__DIRECTIONS__.
Lay out the lines of the rows from the line containing "Given: Click the Add Cube tool" through the end of the rows, inclusive, as a JSON list of strings with one string per line and blank lines omitted.

__GIVEN RECORDS__.
— begin —
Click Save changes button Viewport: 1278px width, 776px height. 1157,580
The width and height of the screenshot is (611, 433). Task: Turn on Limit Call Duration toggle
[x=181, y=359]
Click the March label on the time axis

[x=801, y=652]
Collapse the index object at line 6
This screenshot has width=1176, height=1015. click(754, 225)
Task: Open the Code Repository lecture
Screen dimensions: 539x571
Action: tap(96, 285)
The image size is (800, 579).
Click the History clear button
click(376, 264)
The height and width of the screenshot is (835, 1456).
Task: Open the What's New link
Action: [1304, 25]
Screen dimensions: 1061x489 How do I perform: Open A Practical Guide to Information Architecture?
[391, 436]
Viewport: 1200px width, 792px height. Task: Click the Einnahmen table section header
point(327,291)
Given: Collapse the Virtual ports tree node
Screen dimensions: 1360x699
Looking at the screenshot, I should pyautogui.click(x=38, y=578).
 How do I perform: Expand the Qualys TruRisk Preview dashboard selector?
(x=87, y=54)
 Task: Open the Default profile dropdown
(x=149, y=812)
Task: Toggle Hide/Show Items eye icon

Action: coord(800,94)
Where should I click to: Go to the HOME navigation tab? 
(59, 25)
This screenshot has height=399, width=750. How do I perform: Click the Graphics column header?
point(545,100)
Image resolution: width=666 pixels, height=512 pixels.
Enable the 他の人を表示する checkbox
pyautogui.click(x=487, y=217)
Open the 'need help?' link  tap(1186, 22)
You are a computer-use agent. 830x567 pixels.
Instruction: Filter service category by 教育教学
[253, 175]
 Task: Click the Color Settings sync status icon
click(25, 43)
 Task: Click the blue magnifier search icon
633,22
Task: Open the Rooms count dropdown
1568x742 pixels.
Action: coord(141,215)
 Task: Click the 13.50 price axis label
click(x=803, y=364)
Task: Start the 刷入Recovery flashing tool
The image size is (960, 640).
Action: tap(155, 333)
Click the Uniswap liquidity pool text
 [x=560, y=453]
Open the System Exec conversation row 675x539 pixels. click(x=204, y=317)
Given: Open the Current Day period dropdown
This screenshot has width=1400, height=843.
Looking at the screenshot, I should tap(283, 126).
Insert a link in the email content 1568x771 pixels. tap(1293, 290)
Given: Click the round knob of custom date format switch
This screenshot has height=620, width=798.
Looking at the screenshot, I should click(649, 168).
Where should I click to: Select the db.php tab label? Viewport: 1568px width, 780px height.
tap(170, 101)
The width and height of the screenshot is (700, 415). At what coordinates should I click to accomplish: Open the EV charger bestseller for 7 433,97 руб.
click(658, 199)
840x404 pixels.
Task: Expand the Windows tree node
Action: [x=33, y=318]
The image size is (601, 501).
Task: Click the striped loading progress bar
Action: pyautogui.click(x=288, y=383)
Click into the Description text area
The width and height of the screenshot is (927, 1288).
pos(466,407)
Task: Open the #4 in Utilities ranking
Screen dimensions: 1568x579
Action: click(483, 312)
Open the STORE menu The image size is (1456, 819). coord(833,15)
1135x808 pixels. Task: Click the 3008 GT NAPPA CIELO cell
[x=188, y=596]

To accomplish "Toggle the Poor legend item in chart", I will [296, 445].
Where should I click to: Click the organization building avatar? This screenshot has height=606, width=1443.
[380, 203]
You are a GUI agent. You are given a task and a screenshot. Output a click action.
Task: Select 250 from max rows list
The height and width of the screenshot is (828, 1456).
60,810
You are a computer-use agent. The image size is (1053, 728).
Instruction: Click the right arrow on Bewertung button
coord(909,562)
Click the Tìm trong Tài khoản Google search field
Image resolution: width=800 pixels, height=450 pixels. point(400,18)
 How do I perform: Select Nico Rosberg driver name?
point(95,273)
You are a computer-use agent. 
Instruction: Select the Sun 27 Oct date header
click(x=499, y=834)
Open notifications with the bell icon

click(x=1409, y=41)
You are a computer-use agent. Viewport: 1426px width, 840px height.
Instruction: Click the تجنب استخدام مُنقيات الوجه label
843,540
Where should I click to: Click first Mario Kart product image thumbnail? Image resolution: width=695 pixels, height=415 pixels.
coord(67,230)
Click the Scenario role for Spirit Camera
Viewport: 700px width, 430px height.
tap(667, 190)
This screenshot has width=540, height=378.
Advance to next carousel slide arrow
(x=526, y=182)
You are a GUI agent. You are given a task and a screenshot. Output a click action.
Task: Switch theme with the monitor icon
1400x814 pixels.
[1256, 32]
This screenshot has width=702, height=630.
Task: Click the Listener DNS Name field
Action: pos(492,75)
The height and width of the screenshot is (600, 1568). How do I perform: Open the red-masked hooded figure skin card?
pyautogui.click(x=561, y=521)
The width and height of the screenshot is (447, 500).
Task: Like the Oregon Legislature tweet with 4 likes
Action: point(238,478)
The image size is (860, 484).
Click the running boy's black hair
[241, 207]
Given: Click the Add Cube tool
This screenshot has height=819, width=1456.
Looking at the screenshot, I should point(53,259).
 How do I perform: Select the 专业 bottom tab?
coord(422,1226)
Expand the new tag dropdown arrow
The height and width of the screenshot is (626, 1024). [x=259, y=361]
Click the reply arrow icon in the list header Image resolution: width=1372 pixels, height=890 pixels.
— end —
__WORKED SOLUTION__.
[
  "Given: Click the Add Cube tool",
  "This screenshot has height=819, width=1456.",
  "Looking at the screenshot, I should point(53,259).",
  " How do I perform: Select the 专业 bottom tab?",
  "coord(422,1226)",
  "Expand the new tag dropdown arrow",
  "The height and width of the screenshot is (626, 1024). [x=259, y=361]",
  "Click the reply arrow icon in the list header Image resolution: width=1372 pixels, height=890 pixels."
]